South Beach contributions to fully kick-in 2017.
- The newly rebranded JW Marriott hotel (634 rooms) opened its doors in Dec 2016 post renovations. We expect the hotel component to contribute an additional SGD10-15m pa to CDL’s (50% stake) recurring income stream based on a 80% occupancy and room rates of SGD350-400.
- Office Tower is 99% leased with average rents of around SGD10 psf. More than three quarters of the South Beach retail space has also been leased with 70% of retail outlets commencing operations. CDL is yet to launch its 190-unit luxury residential units in the project.
Strong sales in recent launches; Expect more overseas launches in 2017.
- In 2017, we expect it to launch South Beach Residences in Singapore and its overseas projects in the UK, Japan and China depending on market conditions.
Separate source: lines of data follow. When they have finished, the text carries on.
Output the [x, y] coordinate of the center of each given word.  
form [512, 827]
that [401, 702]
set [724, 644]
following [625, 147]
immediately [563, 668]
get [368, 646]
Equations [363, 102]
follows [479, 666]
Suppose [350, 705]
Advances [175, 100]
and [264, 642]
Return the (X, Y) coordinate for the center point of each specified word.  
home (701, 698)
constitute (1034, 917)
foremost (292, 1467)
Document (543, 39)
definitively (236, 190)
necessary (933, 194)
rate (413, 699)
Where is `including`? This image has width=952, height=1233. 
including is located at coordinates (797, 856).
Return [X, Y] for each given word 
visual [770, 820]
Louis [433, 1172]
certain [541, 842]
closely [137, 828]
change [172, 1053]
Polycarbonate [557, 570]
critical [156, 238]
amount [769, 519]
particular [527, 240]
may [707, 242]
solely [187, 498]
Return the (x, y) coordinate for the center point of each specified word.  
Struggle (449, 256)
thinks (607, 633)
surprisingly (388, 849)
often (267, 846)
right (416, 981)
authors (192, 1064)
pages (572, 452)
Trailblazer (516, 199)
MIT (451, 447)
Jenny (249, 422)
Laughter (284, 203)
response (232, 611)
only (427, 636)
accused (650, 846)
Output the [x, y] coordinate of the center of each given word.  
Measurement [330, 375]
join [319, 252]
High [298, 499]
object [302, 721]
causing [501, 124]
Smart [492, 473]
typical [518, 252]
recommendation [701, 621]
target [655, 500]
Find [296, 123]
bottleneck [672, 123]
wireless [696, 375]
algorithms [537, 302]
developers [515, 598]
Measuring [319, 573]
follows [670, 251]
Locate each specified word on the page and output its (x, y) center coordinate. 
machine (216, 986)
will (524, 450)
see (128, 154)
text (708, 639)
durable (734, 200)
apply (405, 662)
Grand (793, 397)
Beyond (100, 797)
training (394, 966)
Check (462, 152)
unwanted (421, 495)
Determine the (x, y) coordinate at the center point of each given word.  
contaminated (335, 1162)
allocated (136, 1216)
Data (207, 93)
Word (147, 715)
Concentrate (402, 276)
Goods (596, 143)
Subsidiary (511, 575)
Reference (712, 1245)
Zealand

- In Singapore, Its recently-launched Forest Woods development saw excellent take-up rates, with > 71% sold to date at a ASP of ~SGD1,400 psf. At high-end Gramercy Park, it has sold 38 of 40 launched units at SGD2,600 psf.
Maintain BUY, with a higher TP of SGD9.70 pegged at a 30% discount to our RNAV of SGD13.86.
- We have revised our RNAV estimates higher by 3% factoring in better share performance of its subsidiary M&C and strong sales in new launches.
- CDL remains our Top Pick in the developer space, for its asset monetisation ability, nimble capital management and acquisition potential.